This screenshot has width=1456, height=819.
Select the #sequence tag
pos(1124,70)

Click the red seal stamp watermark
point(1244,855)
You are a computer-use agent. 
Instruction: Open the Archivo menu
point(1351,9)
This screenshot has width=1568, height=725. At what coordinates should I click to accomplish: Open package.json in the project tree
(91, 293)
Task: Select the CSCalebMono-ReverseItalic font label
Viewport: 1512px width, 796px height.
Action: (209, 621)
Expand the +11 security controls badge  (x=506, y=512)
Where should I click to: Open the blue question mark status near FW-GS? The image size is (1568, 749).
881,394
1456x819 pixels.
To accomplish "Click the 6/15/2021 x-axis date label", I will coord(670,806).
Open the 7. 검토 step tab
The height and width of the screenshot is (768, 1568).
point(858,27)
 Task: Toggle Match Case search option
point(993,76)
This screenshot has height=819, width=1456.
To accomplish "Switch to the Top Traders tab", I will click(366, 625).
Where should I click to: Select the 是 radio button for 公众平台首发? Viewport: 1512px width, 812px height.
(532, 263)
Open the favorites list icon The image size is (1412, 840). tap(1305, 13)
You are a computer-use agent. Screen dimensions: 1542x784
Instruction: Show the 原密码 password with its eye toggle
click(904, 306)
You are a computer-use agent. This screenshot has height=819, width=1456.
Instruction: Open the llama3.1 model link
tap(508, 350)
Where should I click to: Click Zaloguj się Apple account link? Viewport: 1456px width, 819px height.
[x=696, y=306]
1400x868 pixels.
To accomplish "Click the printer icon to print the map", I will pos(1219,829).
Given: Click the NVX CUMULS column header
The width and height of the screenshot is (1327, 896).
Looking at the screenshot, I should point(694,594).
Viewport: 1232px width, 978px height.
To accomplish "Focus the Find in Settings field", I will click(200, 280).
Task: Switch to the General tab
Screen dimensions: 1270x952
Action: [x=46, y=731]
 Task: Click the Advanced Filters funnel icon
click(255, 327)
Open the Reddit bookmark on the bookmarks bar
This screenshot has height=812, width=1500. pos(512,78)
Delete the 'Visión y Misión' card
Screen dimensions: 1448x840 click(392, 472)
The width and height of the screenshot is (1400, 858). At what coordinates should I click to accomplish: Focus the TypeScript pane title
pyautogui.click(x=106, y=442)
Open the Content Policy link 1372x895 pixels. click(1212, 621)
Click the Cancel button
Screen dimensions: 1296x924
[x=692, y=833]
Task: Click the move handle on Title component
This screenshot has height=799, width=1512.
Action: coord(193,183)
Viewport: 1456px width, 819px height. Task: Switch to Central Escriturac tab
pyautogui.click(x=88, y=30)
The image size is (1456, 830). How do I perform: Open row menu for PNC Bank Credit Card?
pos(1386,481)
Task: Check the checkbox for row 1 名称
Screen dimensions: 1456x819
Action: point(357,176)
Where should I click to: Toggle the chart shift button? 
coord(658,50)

WHAT YOU WILL DO: For this exercise, work out how many lines in the material include "computer", and give only the number.

OUTPUT FOR THIS TASK: 3